La policía, que en Colombia depende del ministerio de Defensa, se especializó en la lucha contra el narcotráfico y las guerrillas en el marco del conflicto armado. Esa misma policía es la que hoy está respondiendo a las protestas. "La represión de las fuerzas de seguridad ha sido desmedida", sostiene Castillo. "Las lesiones fatales y no fatales del lado de la población civil superan con creces a las de la fuerza policial", argumenta esta economista que investiga procesos de conflicto, seguridad y control de armas. De acuerdo a la ONG Temblores, 35 personas fueron asesinadas solamente en Cali, mientras que las autoridades no han registrado víctimas entre los agentes policiales.
Pero la violencia no viene solo desde las fuerzas de seguridad. En las redes sociales abundan videos de civiles disparando a los manifestantes a mansalva. "La modalidad de agresión a los puntos de concentración son las 'caravanas de la muerte', personas en moto y camionetas disparando hacia los manifestantes, lo que ha dejado un numero bastante alto de personas heridas y asesinadas", explica Agredo, quien viene trabajando en el territorio desde que las protestas estallaron el 28 de abril.

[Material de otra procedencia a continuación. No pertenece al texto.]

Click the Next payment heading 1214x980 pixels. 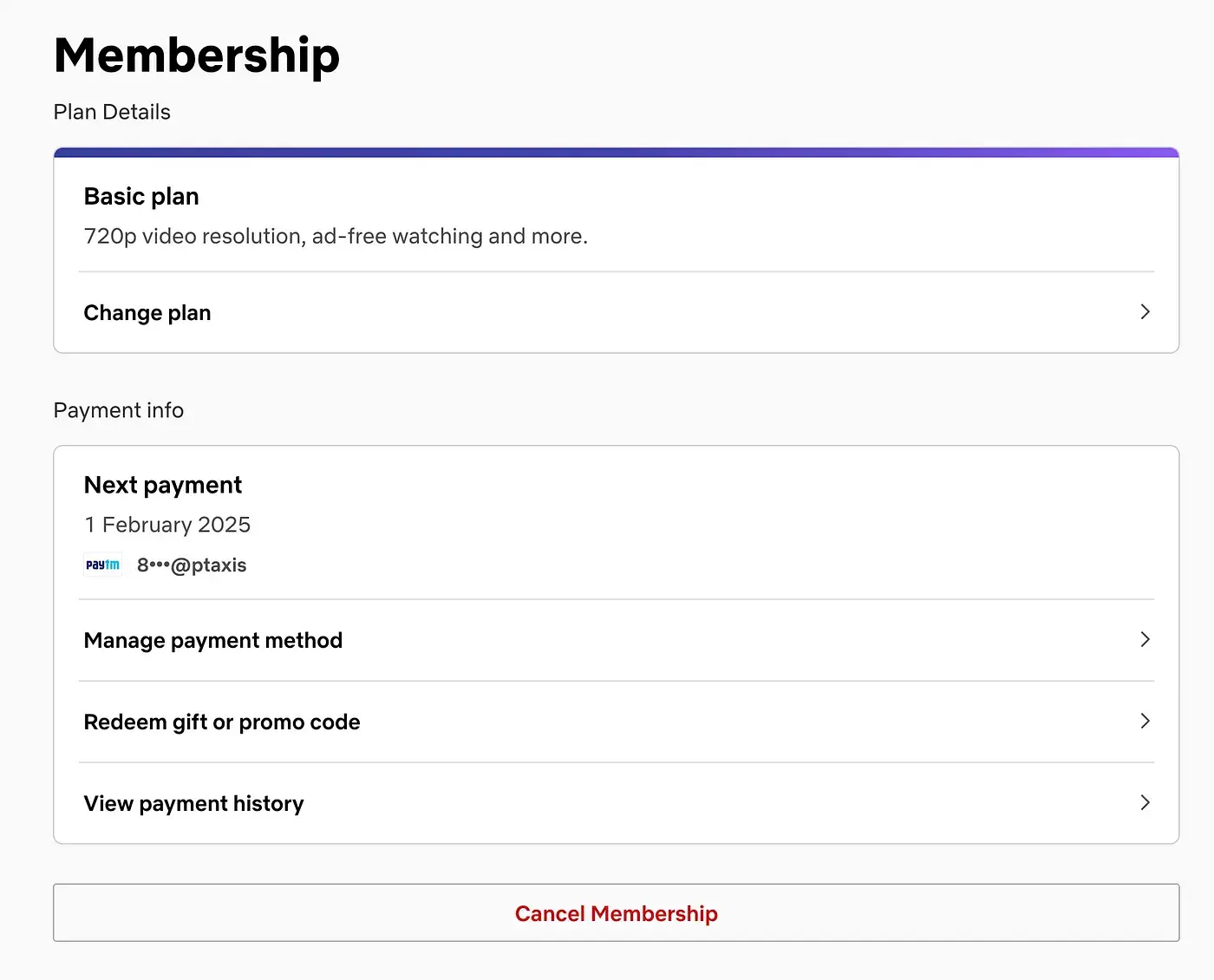[x=163, y=485]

La violencia bajó algunos decibeles en los últimos días, y en buena medida esto se debió a la presencia de la minga indígena, que se caracteriza por manifestarse de manera pacífica. Sin embargo, el domingo varias "chivas" (colectivos típicos de las regiones montañosas de Colombia) cargadas de indígenas fueron atacadas a balazos "por una turba uribista en conjunto con la fuerza pública", denunció el Consejo Regional Indígena del Cauca (CRIC). Por la agresión en el municipio de Cañasgordas, al sur de la ciudad, al menos diez indígenas resultaron heridos.
Los pueblos originarios del sudoeste colombiano libran una disputa histórica por el control de la tierra contra terratenientes y empresarios. "Contra esos mingueros, contra esos ciudadanos del común, la clase privilegiada del sur de Cali tira la piedra y el gobierno les esconde la mano", graficó el CRIC a través de un comunicado.

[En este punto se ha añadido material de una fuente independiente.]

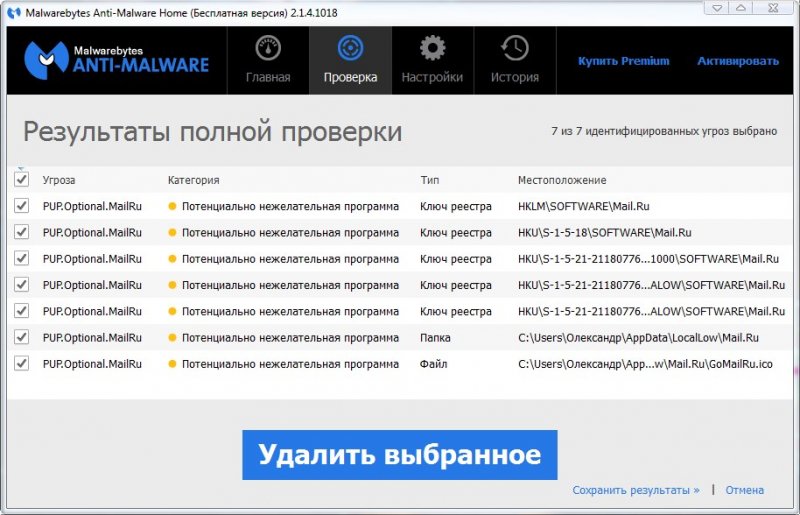Screen dimensions: 800x515
Task: Click yellow category dot in HKLM row
Action: [x=172, y=207]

A pesar de que las protestas disminuyeron en intensidad y violencia, Cali permanece sitiada por la policía, y sus distintos barrios siguen en alerta y con el miedo de que llegue la noche, el momento en que se dan los episodios más brutales de vandalismo y violencia policial. "Se vive una tensa calma, en muchos lugares de la ciudad la gente se va a sus casas muy temprano", reconoce Agredo en ese sentido.
Cali, que también es conocida como la "Sucursal del Cielo" por su población cálida y festiva, es una ciudad extremadamente violenta: en el primer trimestre de este año, las autoridades contaron 243 asesinatos, y en 2020 la tasa de homicidios fue de 45,1 cada cien mil habitantes, una de las más altas de Colombia. El general Hugo Casas, excomandante de la Policía de Cali, llegó a decir que "entre más armas incautamos, más armas salen".
Para Sánchez, lo que viene sucediendo en Cali debe poner sobre la mesa tres aspectos que no se han discutido lo suficiente por motivos propios de la contingencia: "el rol amplificador de las redes sociales en la crisis, el alto número de armas de fuego y de fogueo que circulan en la ciudad y las nuevas conflictividades que abren tanto este tipo de incidentes como los bloqueos ilegales" que afectaron a distintas clases sociales.
"Cali lleva demasiado tiempo aplazando la discusión amplia sobre problemas que no dan espera y esta crisis es un ejemplo de que dicho aplazamiento amenaza la estabilidad de una ciudad que ha logrado sobreponerse a estos problemas, pero no puede seguir haciéndolo sola", agrega Sánchez. Para el historiador de la Universidad del Valle, "es tiempo de que el gobierno nacional y el resto del país miren hacia Cali".